======== STUDY MATERIAL

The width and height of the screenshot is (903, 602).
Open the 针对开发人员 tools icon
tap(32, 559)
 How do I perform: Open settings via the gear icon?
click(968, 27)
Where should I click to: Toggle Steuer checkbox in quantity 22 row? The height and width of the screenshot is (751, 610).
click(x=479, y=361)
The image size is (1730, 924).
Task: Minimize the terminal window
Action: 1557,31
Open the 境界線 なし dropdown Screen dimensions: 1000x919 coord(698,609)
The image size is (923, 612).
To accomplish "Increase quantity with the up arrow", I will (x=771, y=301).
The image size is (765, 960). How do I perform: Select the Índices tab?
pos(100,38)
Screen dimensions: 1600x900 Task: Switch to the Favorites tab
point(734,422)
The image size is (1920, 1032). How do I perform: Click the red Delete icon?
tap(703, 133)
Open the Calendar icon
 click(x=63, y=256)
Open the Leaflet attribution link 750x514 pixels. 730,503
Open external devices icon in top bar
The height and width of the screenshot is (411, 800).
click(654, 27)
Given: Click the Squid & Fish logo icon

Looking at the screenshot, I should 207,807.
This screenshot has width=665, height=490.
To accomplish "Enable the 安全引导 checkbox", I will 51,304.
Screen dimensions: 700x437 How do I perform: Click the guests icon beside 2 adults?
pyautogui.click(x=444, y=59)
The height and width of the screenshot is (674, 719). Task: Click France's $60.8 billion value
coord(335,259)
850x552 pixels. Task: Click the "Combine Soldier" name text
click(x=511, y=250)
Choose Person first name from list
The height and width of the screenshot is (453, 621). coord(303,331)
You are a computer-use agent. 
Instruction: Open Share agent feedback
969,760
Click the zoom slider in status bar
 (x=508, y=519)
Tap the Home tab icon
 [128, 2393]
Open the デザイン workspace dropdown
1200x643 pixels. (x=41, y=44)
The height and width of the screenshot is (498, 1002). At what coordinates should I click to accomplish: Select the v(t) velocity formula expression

================

- _TRY IT_:
Exact copies of all the records are to be printed.

- _FINAL ANSWER_:
The width and height of the screenshot is (903, 602).
Open the 针对开发人员 tools icon
tap(32, 559)
 How do I perform: Open settings via the gear icon?
click(968, 27)
Where should I click to: Toggle Steuer checkbox in quantity 22 row? The height and width of the screenshot is (751, 610).
click(x=479, y=361)
The image size is (1730, 924).
Task: Minimize the terminal window
Action: 1557,31
Open the 境界線 なし dropdown Screen dimensions: 1000x919 coord(698,609)
The image size is (923, 612).
To accomplish "Increase quantity with the up arrow", I will (x=771, y=301).
The image size is (765, 960). How do I perform: Select the Índices tab?
pos(100,38)
Screen dimensions: 1600x900 Task: Switch to the Favorites tab
point(734,422)
The image size is (1920, 1032). How do I perform: Click the red Delete icon?
tap(703, 133)
Open the Calendar icon
 click(x=63, y=256)
Open the Leaflet attribution link 750x514 pixels. 730,503
Open external devices icon in top bar
The height and width of the screenshot is (411, 800).
click(654, 27)
Given: Click the Squid & Fish logo icon

Looking at the screenshot, I should 207,807.
This screenshot has width=665, height=490.
To accomplish "Enable the 安全引导 checkbox", I will 51,304.
Screen dimensions: 700x437 How do I perform: Click the guests icon beside 2 adults?
pyautogui.click(x=444, y=59)
The height and width of the screenshot is (674, 719). Task: Click France's $60.8 billion value
coord(335,259)
850x552 pixels. Task: Click the "Combine Soldier" name text
click(x=511, y=250)
Choose Person first name from list
The height and width of the screenshot is (453, 621). coord(303,331)
You are a computer-use agent. 
Instruction: Open Share agent feedback
969,760
Click the zoom slider in status bar
 (x=508, y=519)
Tap the Home tab icon
 [128, 2393]
Open the デザイン workspace dropdown
1200x643 pixels. (x=41, y=44)
The height and width of the screenshot is (498, 1002). At what coordinates should I click to accomplish: Select the v(t) velocity formula expression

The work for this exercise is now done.